Credit cards and e-wallets provide customers with international payment methods, but for businesses to reach the majority of global consumers, they need to offer locally preferred payment methods in every country where they do business.
A merchant in Europe or the US that is used to accepting credit cards may not realize the diversity of payment methods preferred globally. From e-wallets like AliPay and GrabPay in Southeast Asia to cash payment methods like Boleto in Brazil to locally issued cards and instant payments in South Korea, traditional bank wire transfers can cost up to 10 times more than a domestic payment. This difference could mean the difference between doing business in a particular country or not.
What are the most pressing challenges of cross-border payments?

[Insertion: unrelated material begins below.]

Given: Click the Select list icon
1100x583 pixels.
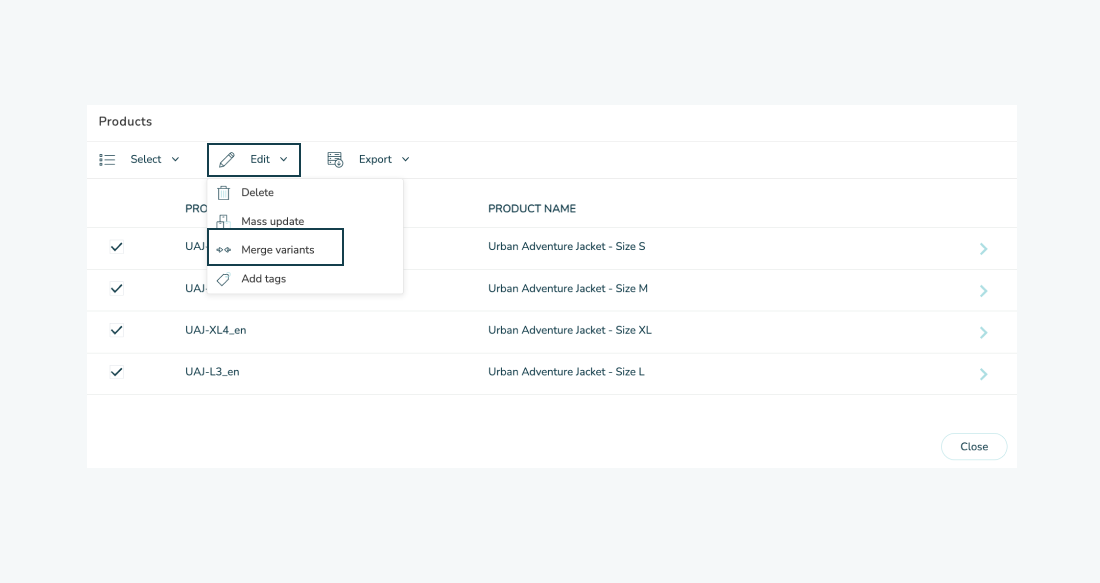Looking at the screenshot, I should click(107, 160).
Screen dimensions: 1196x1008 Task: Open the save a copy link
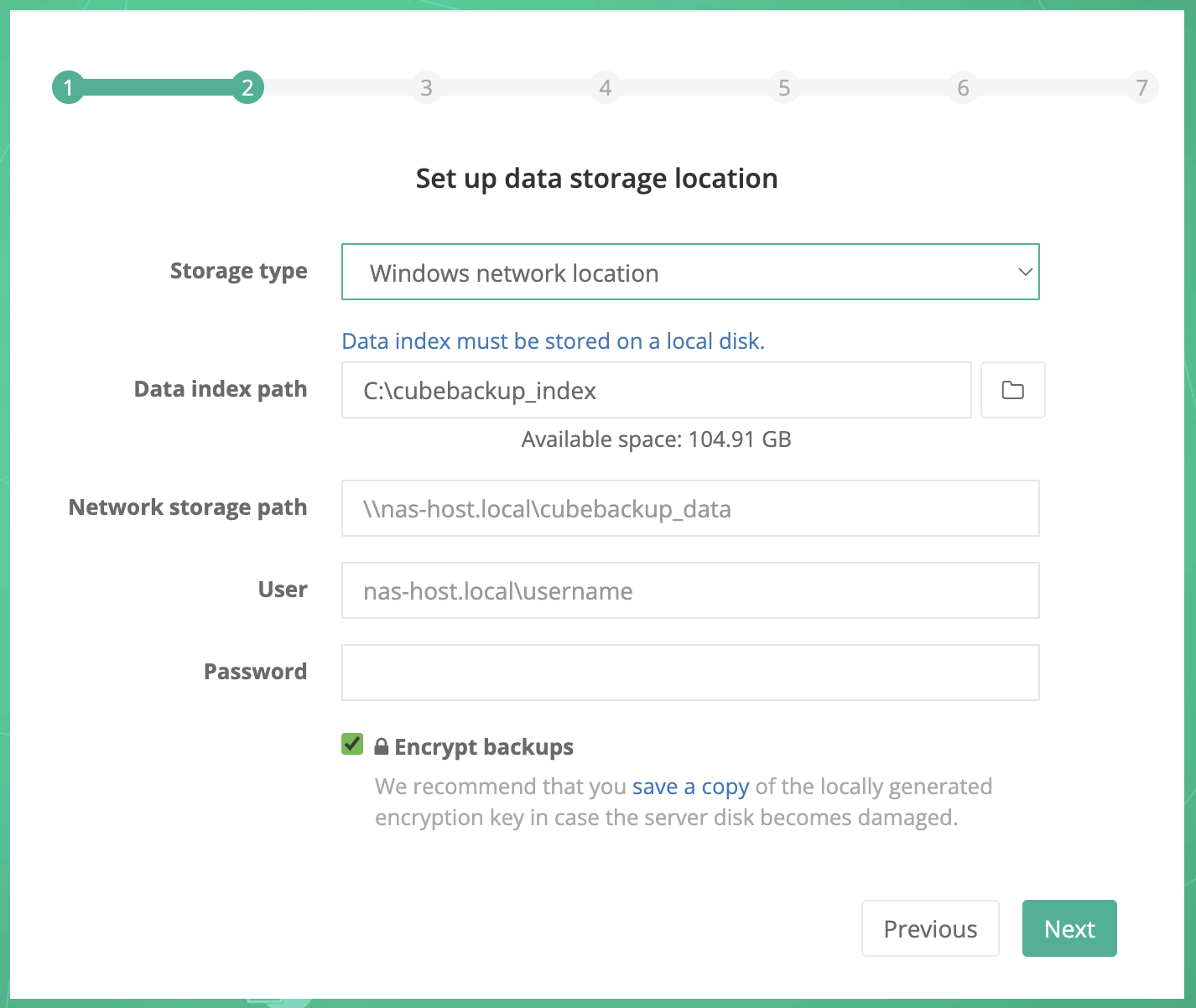689,786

The cost of cross-border payments can be as much as ten times what it costs to send a domestic payment, making some businesses and consumers less likely to transact abroad. However, payment service providers (PSPs) are finding ways to reduce these costs and make cross-border payments affordable.
Suboptimal speed and frequent delays
Due to the complexity of financial transactions and the fragmented data formats used by each intermediary, automated processes are difficult to set up. PSPs and back-end networks are developing solutions for reducing that burden by taking on the processing of compliance checks and ensuring that merchants and their customers don’t face these challenges.
There are many obstacles to transparency in cross-border payments, including old technologies, varying compliance standards, long transaction chains, and so on. These challenges make it difficult to know what’s happening at every stage of a process, which might lead to something important getting overlooked.
Risk of payment fraud
For merchants, it’s essential to have confidence in international payment systems. However, banks cannot guarantee that stolen funds will be recovered if cybercriminals can steal money from a cross-border payment pathway. That’s why cross-border payments are frequently targeted by hackers.
Every country abides by its own regulations, so the cross-border payment system may be compromised whenever funds enter a country with relatively soft security and access policies. Naturally, cybercriminals are far more likely to target systems that aren’t reliably regulated and don’t have adequate security measures in place.